▶ **Text excerpt**:

This is just one example of what an open relationship looks like in real life. With more and more couples tapping into their experimental side, mutual agreements like these are bound to happen, and their set of rules might look completely different. But one thing that’s constant is the curiosity of exploring unfamiliar grounds.
How do people in open relationships manage jealousy?
The very first thing that people tend to ask non-monogamists is if they ever feel jealous. Many people are curious about open relationships but seem content with monogamy as the benefits of exploring an open relationship may not be worth the anticipated costs, something that primarily includes feelings of insecurity and jealousy. On the contrary, research suggests that monogamists are far more jealous than their non-monogamous counterparts. A study by Dr Alicia N Rubel, Department of Psychology, Brock University, USA, states that jealousy levels tend to be significantly higher in monogamous relationships. This is because open relationships thrive due to a sense of honesty and openness that is usually missing in traditional monogamous relationships. In simpler terms, monogamists are more likely to hide certain things, further fuelling feelings of jealousy.
“People who are a part of successful open relationships manage jealousy in a variety of ways and often tailor their relationships according to the issues that trigger them,” says Dr Hingorani. “It’s important to set up clear rules, engage in honest communication, and approach jealousy without judgment,” she adds.

▶ **Provided information**:
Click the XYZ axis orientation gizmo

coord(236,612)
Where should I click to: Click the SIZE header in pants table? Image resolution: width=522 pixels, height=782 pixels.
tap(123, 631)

* * *

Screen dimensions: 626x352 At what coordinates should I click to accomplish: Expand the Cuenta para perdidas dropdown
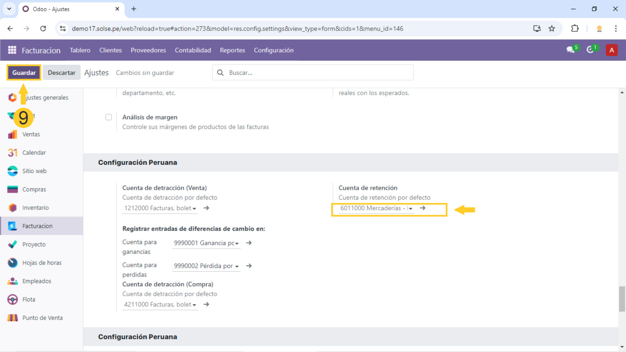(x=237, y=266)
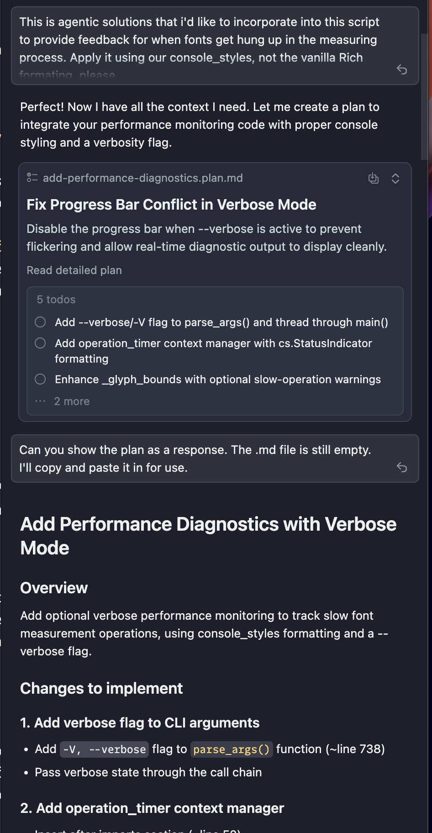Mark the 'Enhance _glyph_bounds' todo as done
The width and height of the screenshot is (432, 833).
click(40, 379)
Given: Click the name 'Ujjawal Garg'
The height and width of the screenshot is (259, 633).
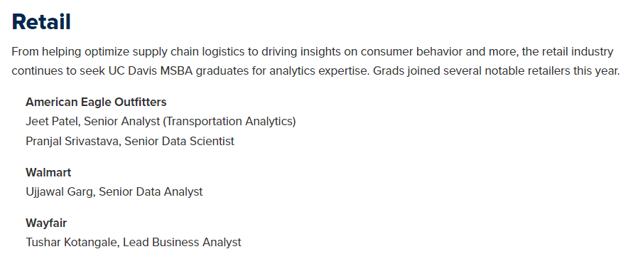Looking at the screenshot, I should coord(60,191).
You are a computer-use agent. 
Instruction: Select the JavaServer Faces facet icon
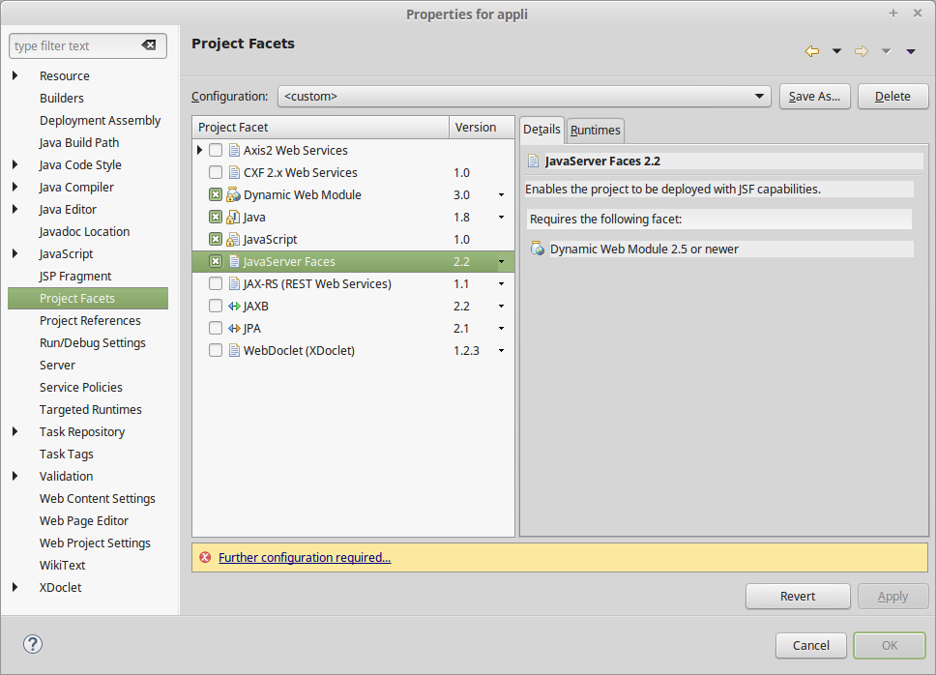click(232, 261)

▶ **Instruction**:
In the text on open relationships, which university is Dr Alicia N Rubel's psychology department at?

▶ **Expected output**:
Brock University, USA.